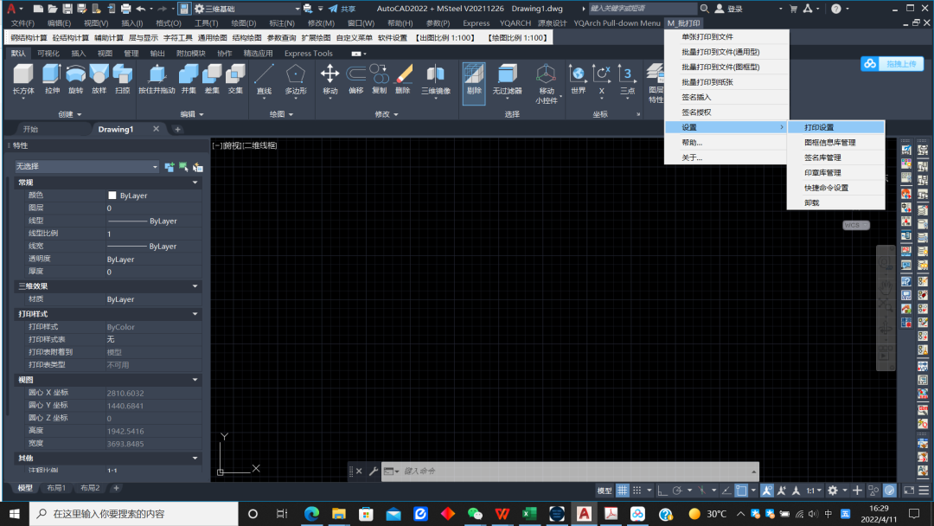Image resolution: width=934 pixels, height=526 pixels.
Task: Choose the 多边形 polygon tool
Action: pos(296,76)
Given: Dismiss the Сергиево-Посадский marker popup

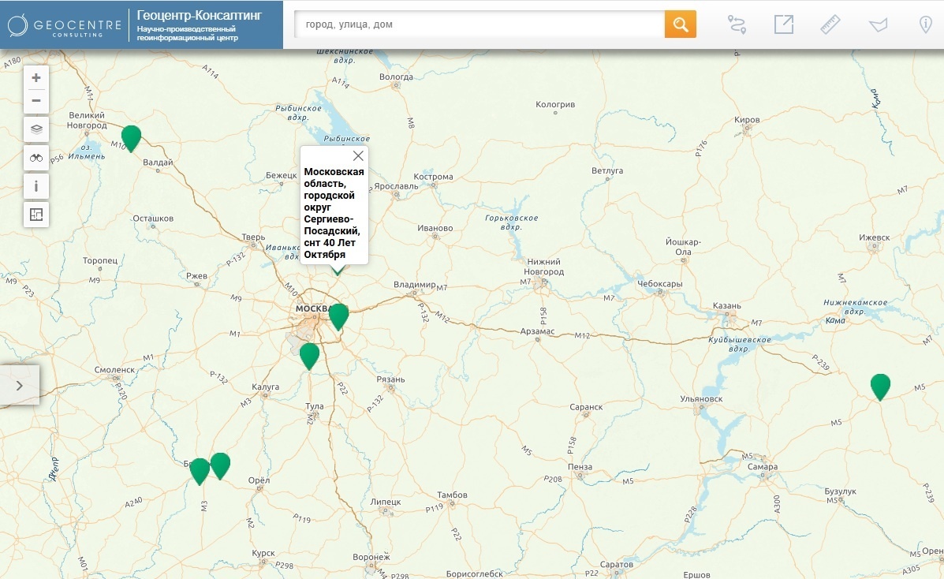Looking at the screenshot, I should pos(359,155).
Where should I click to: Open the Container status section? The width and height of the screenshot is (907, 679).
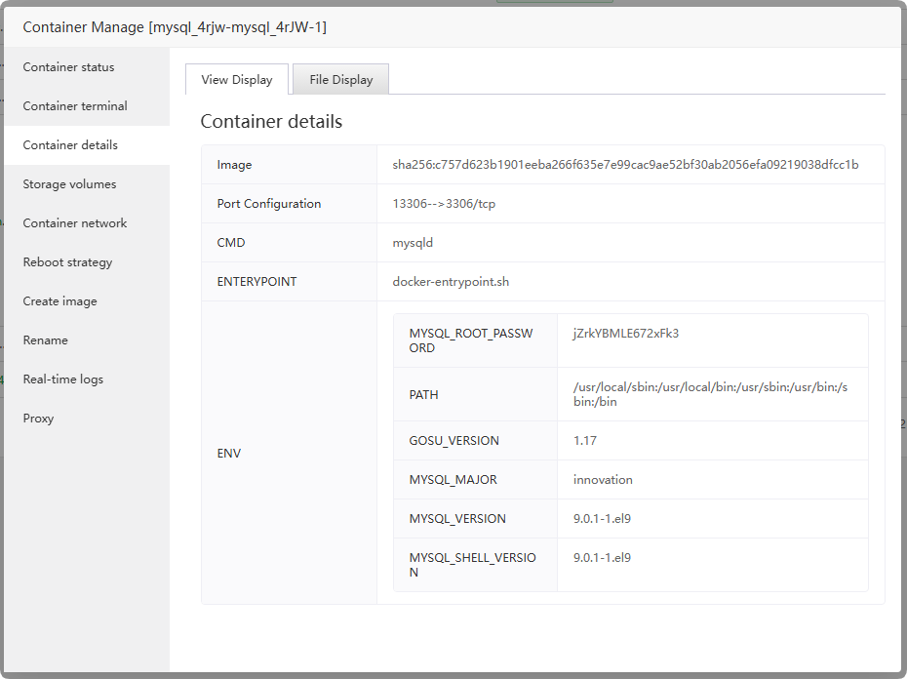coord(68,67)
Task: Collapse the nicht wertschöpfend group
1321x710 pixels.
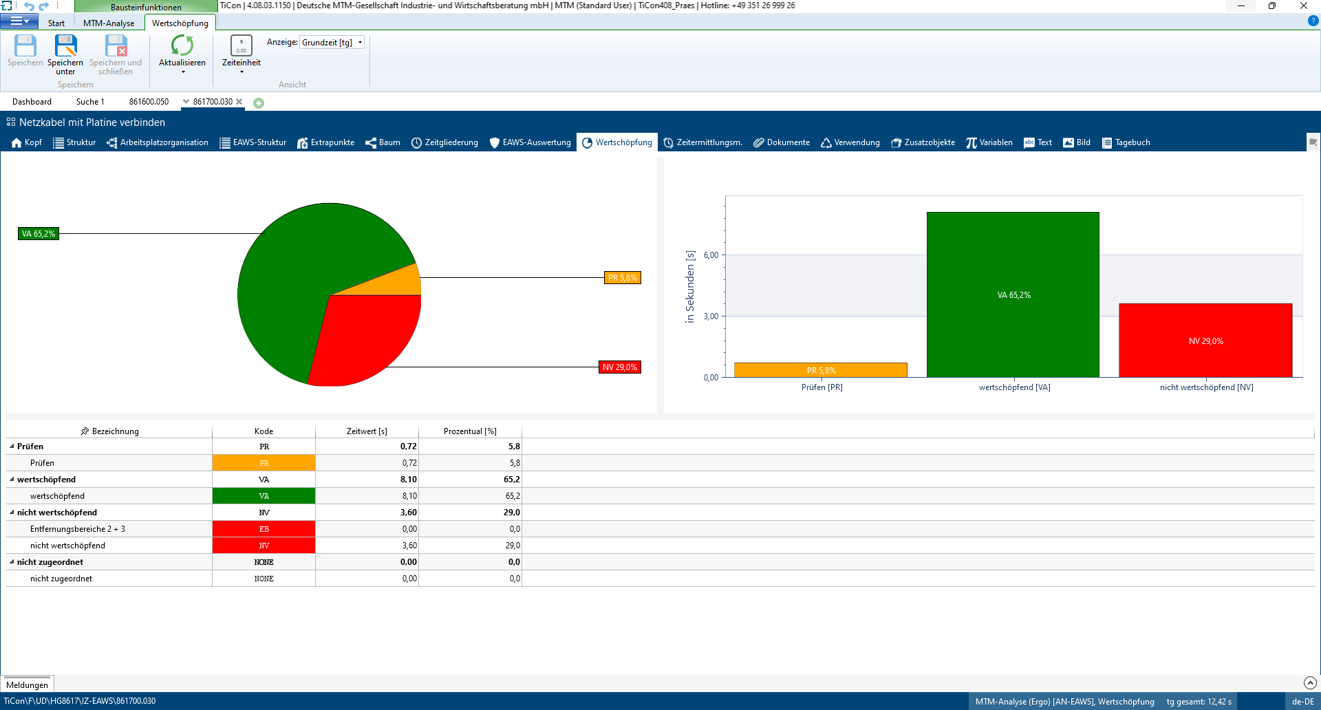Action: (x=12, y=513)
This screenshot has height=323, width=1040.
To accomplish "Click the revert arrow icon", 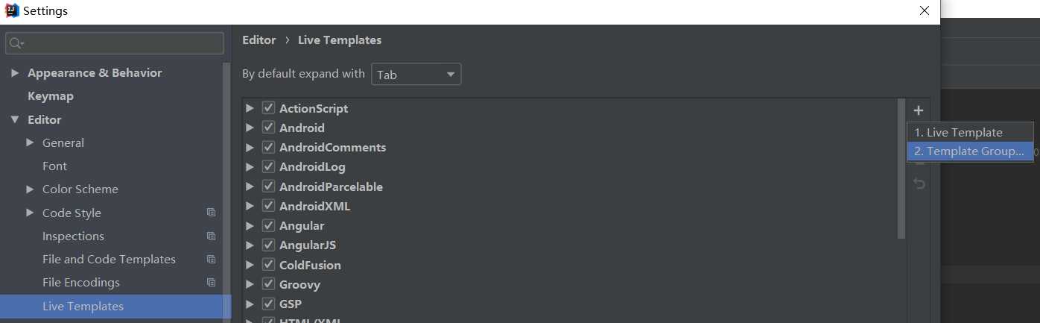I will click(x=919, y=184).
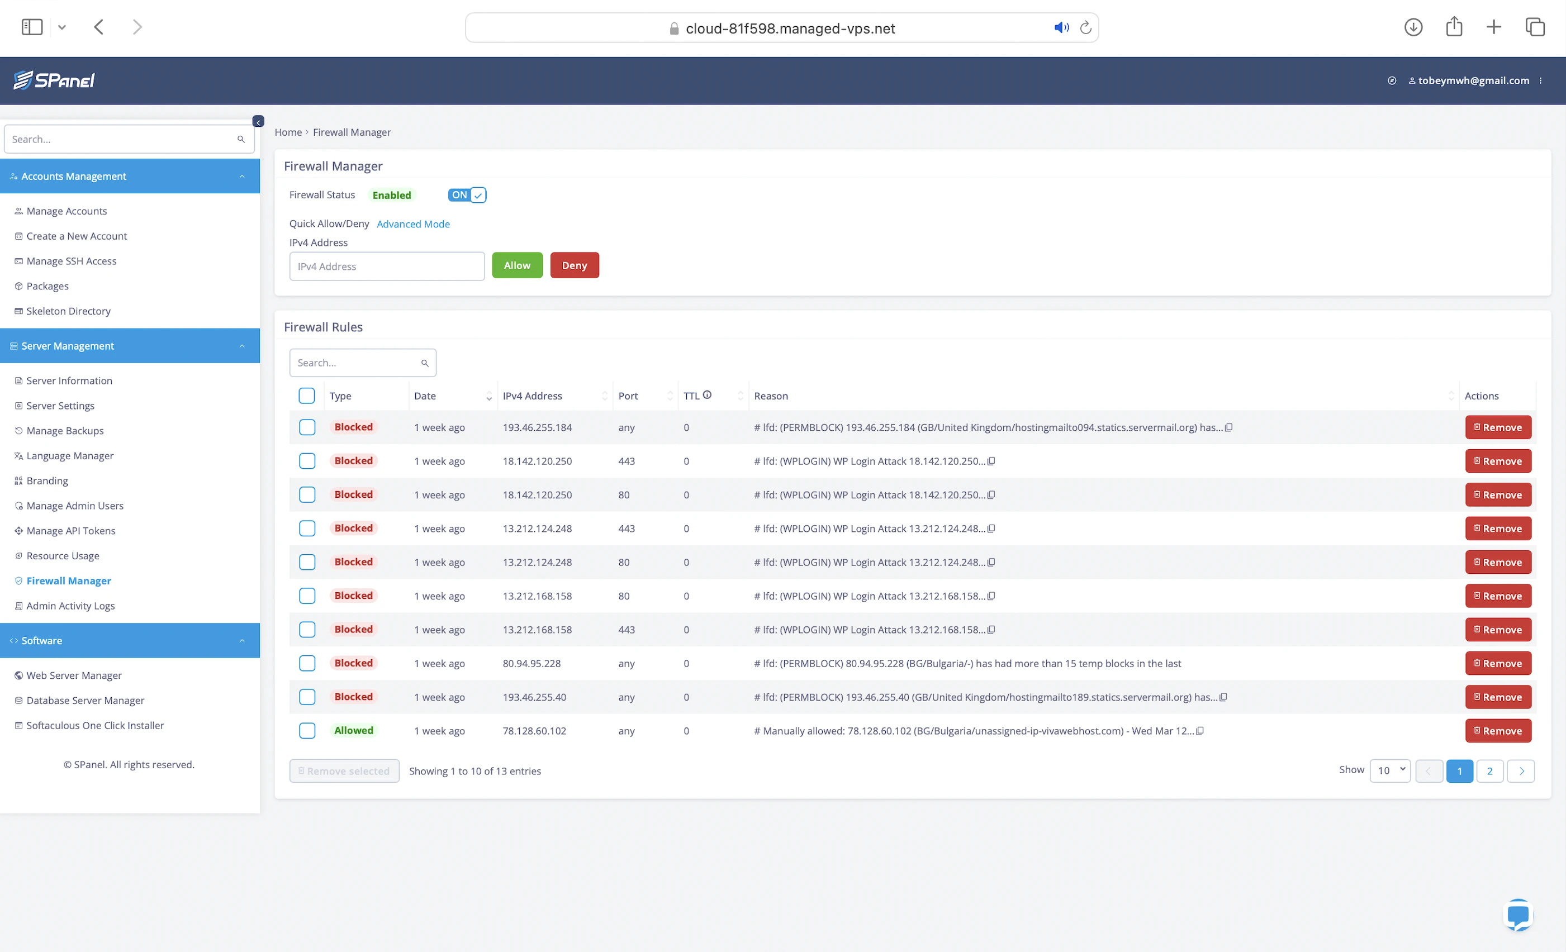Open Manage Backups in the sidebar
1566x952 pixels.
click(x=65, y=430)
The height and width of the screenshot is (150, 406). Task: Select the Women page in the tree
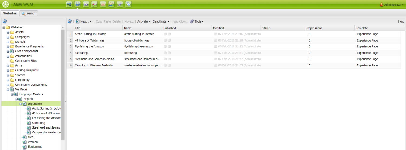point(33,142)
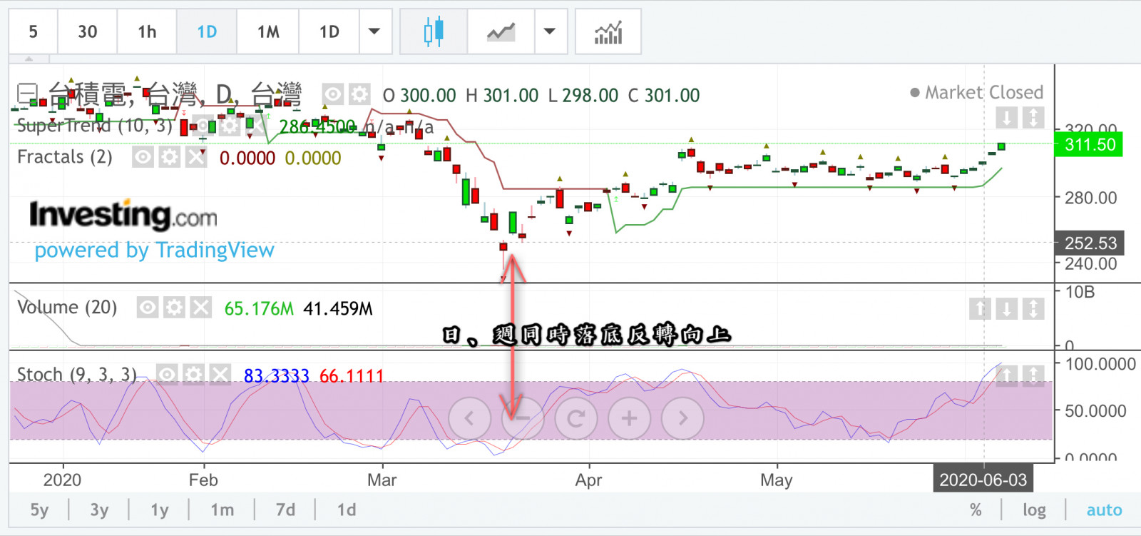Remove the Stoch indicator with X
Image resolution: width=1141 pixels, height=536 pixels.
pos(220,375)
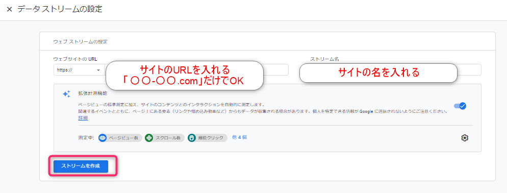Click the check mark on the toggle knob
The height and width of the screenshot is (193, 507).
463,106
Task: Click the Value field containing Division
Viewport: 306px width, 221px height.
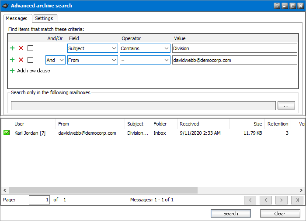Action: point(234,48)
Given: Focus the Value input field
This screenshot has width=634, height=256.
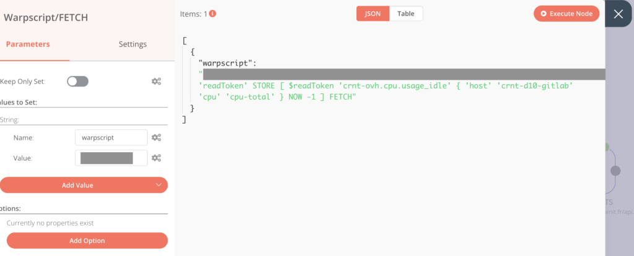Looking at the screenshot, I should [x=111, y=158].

● ● ● ● ● ● ●

**Directive**
Express the rows from their start up to and including the line with "coord(68,67)" as a Markdown table with the columns Line no. and Text, one entry per line and blank lines omitted. Leave the pictures out.

**Correct result**
| Line no. | Text |
|---|---|
| 1 | Image resolution: width=934 pixels, height=526 pixels. |
| 2 | Task: Choose the 多边形 polygon tool |
| 3 | Action: pos(296,76) |
| 4 | Given: Dismiss the Сергиево-Посадский marker popup |
| 5 | Looking at the screenshot, I should pos(359,155). |
| 6 | Where should I click to: Open the Container status section? The width and height of the screenshot is (907, 679). |
| 7 | coord(68,67) |